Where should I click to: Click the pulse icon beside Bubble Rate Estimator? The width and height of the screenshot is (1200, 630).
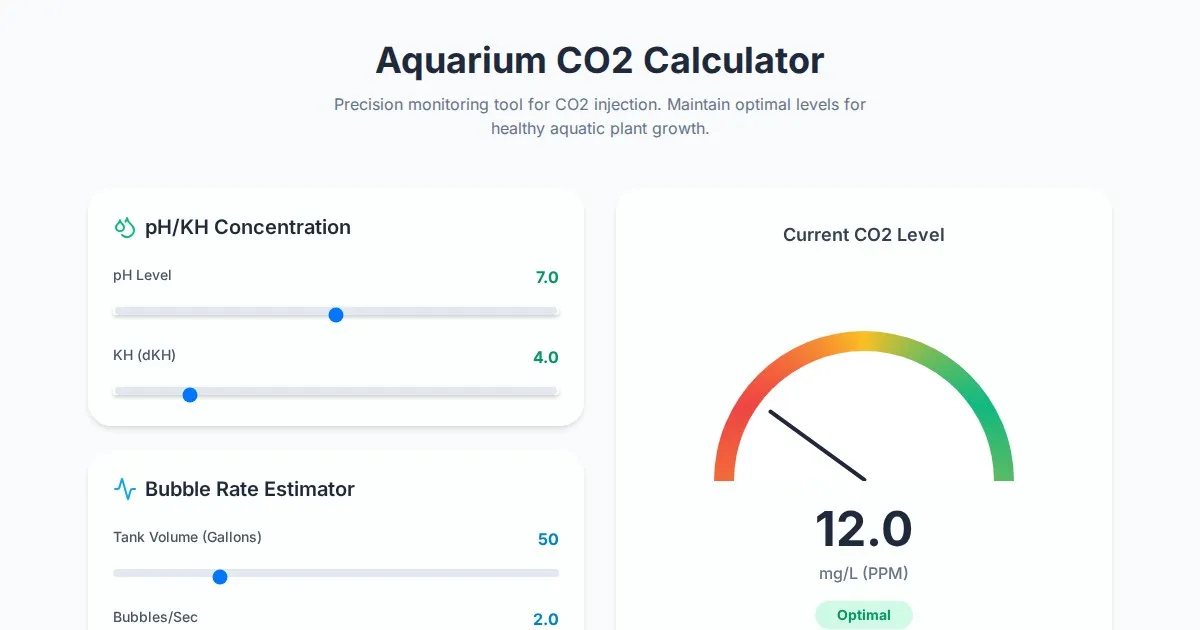pyautogui.click(x=125, y=489)
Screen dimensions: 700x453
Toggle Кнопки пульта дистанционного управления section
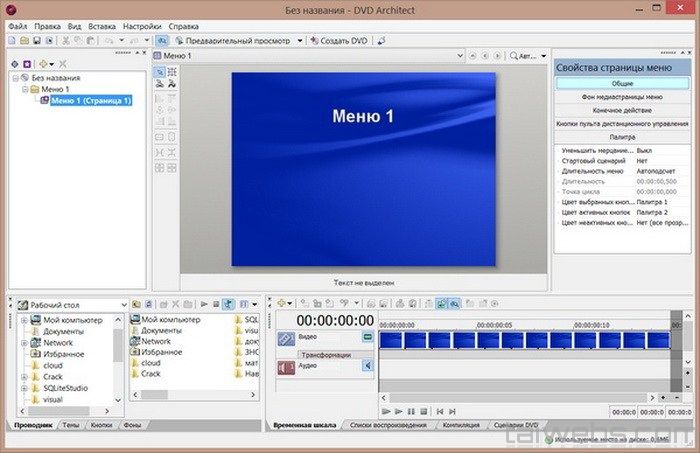pos(623,123)
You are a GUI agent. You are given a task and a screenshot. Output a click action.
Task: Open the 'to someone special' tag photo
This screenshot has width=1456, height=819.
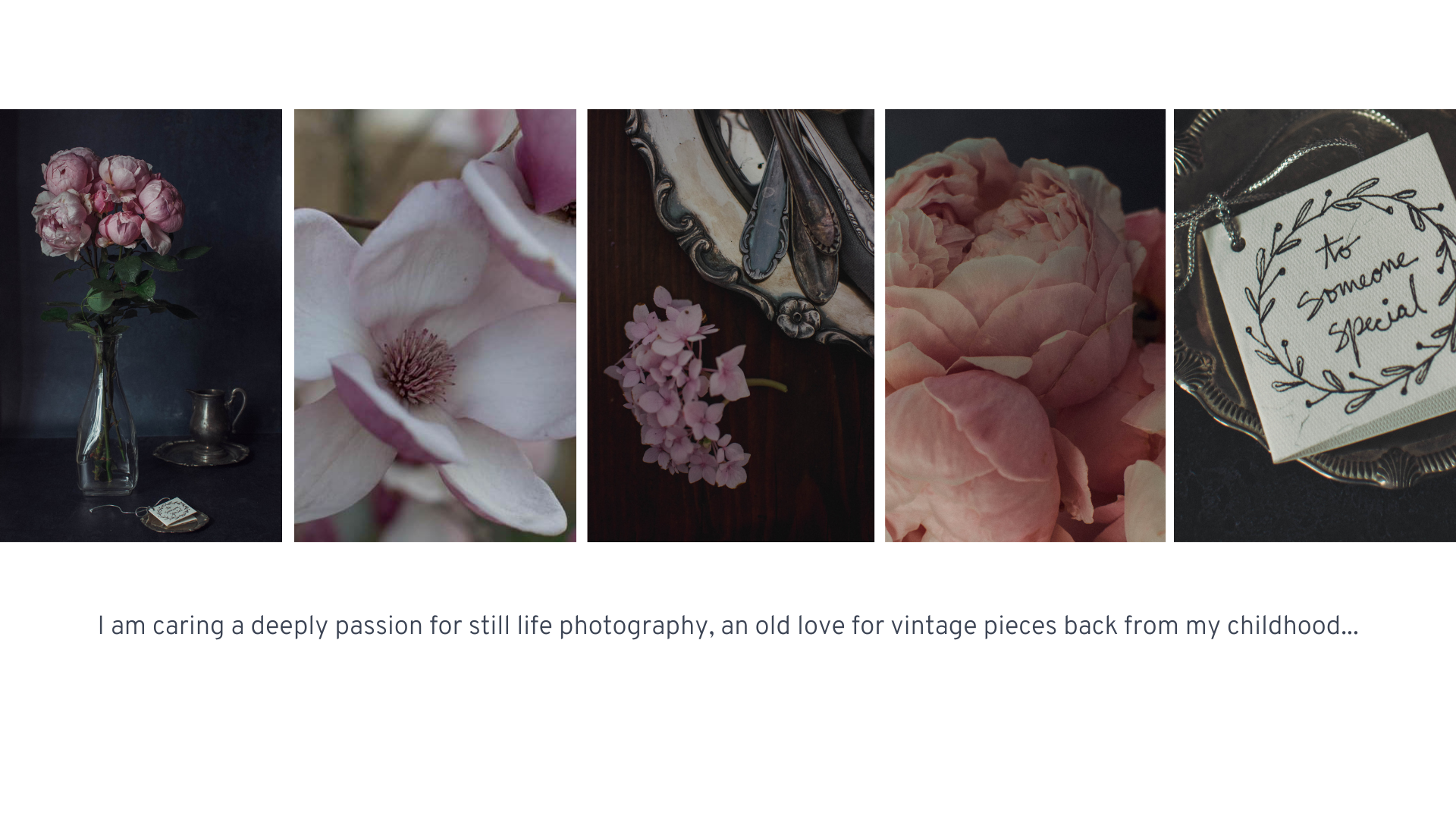pyautogui.click(x=1315, y=325)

Aim: Starting with the line that contains "Screen dimensions: 700x453" and continuing through the last of the entries, write each line as one string in a JSON list. Omit blank lines, and leave the pictures out.

Answer to this exercise:
[
  "Screen dimensions: 700x453",
  "Toggle Кнопки пульта дистанционного управления section",
  "pos(623,123)",
  "You are a GUI agent. You are given a task and a screenshot. Output a click action.",
  "Task: Open the 'to someone special' tag photo",
  "This screenshot has width=1456, height=819.",
  "pyautogui.click(x=1315, y=325)"
]